Click to open enlarged in separate tab

If Walsh is not fronting for the Duffells then why have they loaned him £5.6m, and at such generous rates of interest, sometimes no interest at all? And these are short-term loans, over 12 or 24 months.

Which means that some are now overdue, so are the debts being chased up? I don’t know, but according to Companies House not one loan has been repaid. Which means, I suppose, that the lender effectively owns the property concerned.

And is perhaps being repaid by remortgaging the properties for which they provided the original funding?

But what are we to make of the properties Walsh has bought with which the Duffells have no obvious involvement?

Another mystery is that I can’t find a connection between Christopher Paul Walsh and the Duffells prior to the loans . . . other than perhaps the Suckleys, who may be related.

We know Sion Suckley has been Walsh’s partner in a number of companies, from hydroponics to second-hand motors.

Then there’s Christian Suckley, who was a director in Cynwyd Enterprises and North Wales Construction, so was pot-growing David Michael Duffell. Both companies have loaned money to Walsh.

Christian Suckley is a known associate of Rhyl’s John Gizzi. And was sent down for 6 years 8 months for his involvement in drugs. Before that he was imprisoned for trying to run down a policeman with his Mercedes.

CONCLUSION

This production began starring Christopher Paul Walsh and Walsh Investment Properties Ltd, but as it’s unfolded the Duffells have emerged from the wings to move into the limelight.

Due to their funding of Walsh, and also the properties they’ve bought themselves in the Bala-Corwen area (and perhaps elsewhere). To the point where I’m no longer sure if the story is really about Christopher Walsh or the Duffells. Maybe it’s both.

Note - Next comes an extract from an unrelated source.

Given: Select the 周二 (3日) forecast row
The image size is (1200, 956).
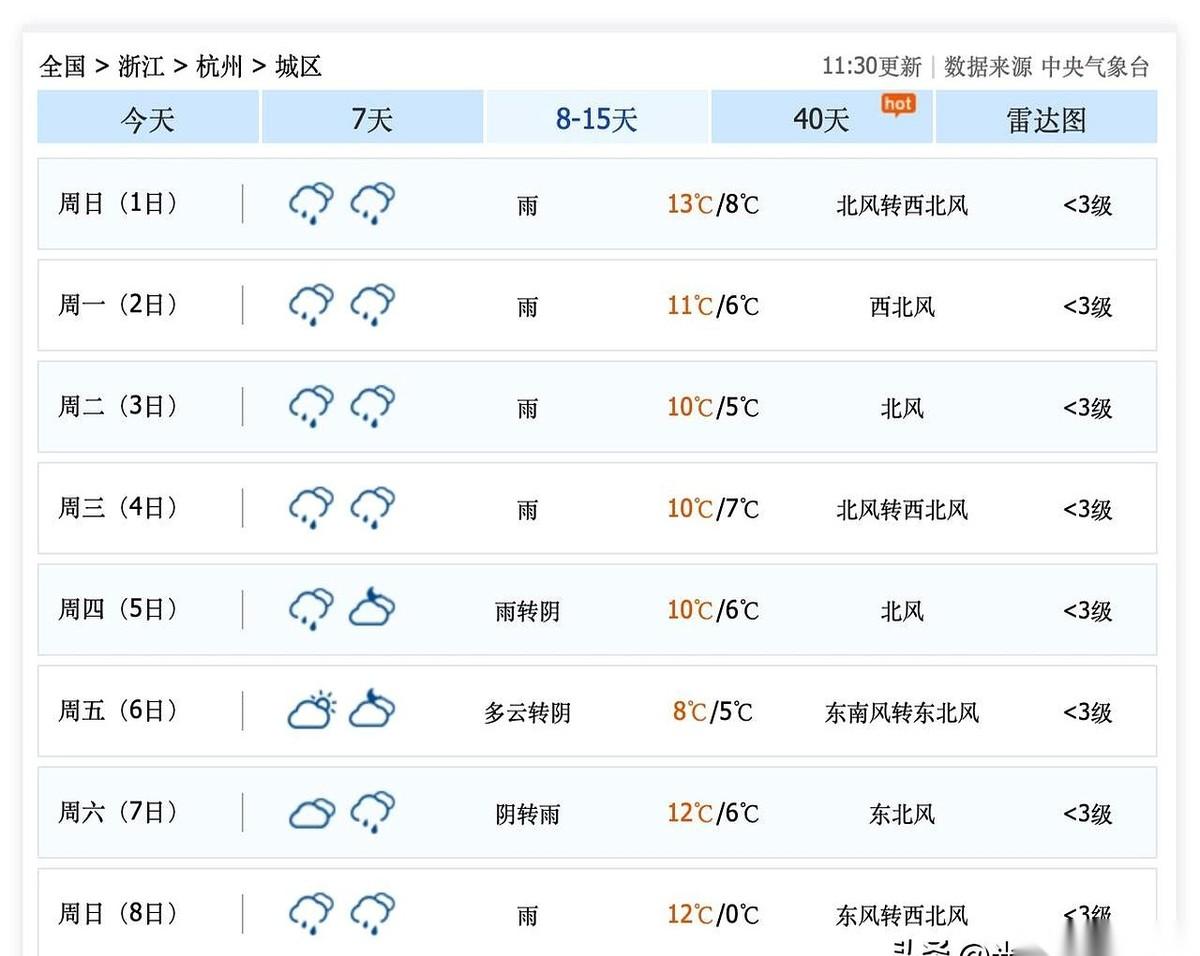Looking at the screenshot, I should click(x=597, y=407).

Whatever the answer, one possibility must be that the properties have been bought to be Houses of Multiple Occupation (HMOs). If so, then this might link with another Walsh company, Blue Chip Accommodation Ltd.

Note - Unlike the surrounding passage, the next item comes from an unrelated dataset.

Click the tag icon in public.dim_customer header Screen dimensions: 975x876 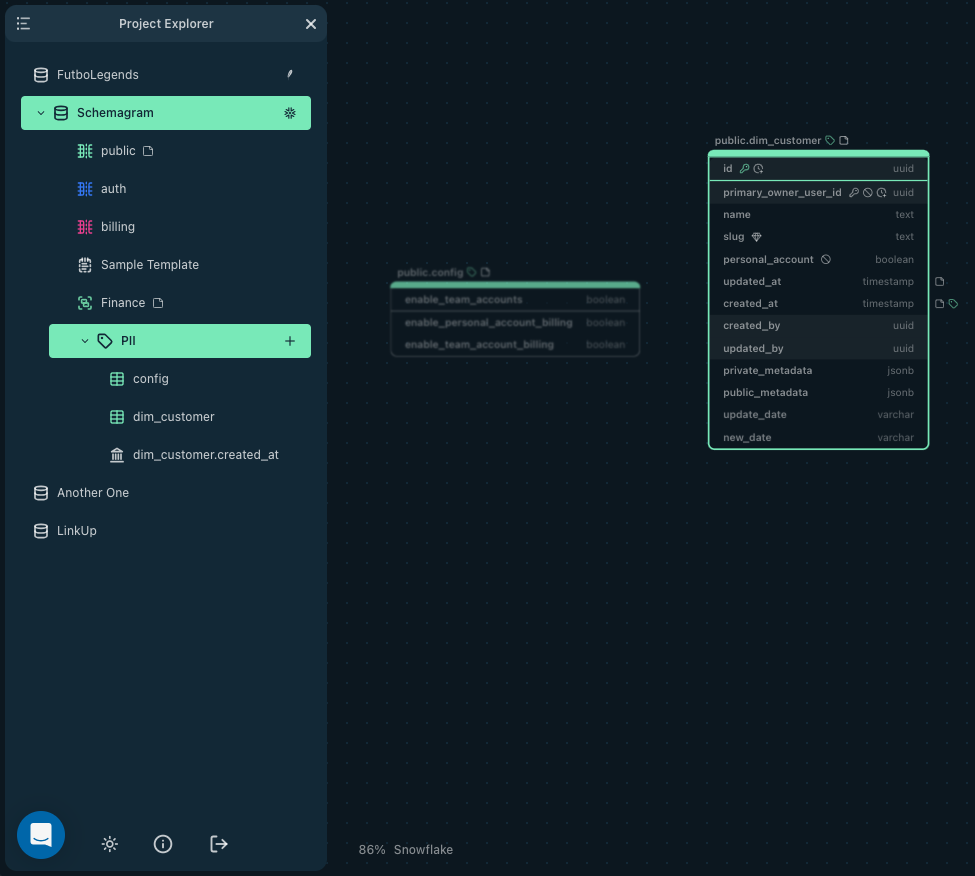(830, 141)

And if that is the plan, then Wales does not need any more HMOs taking in the social rejects and misfits of north west England’s cities and towns, bringing with them the misery and the violence associated with the drugs trade.

This extravaganza began in Aberllefenni, too close to home for me to let it be bought by property speculators without comment. Over the years I’ve known people who lived there, good people, and the area deserves better.

Writing this has made me wonder what sort of society we live in when a village can be bought in this way. You’ve almost got to remind yourself that it’s 2022 not 1822, and Wales has something called devolution.

For what it’s worth.

One thing I am sure of is that many of you who’ve read this offering will have your own views as to what lies behind these property purchases. So why not get in touch?

I remain uncertain. But curious.

♦ end ♦

UPDATE: Someone has contacted me with a possible source for the money now being splashed around buying properties willy-nilly.

Richard George De Winton Wigley was a director of Lendlock International Ltd and Specialist Anodising Company Ltd, both Duffell companies.

It is alleged, in the Channel Islands, that he defrauded Can$50m. He has since removed himself to Panama. For the sunshine.

Although he lives in Panama Wigley has a company in London, Questbourne Ltd, in the business of ‘letting and operating of own or leased real estate’. The other directors are Wigley’s son and a couple named Belcher.

Michael Perry Belcher is in the plastics business, just like the Duffells.

In fact, we find Belcher and Duffells together in Plusimage Ltd, Hyde Plastics Ltd, Mackenzie King Ltd (Dissolved), Quadrant Tube Company Ltd (The) (Dissolved), M & M Plastic Industries Ltd, Atlagraph Engineering Co Ltd.

Belcher has also been a director of Duffell companies we looked at earlier.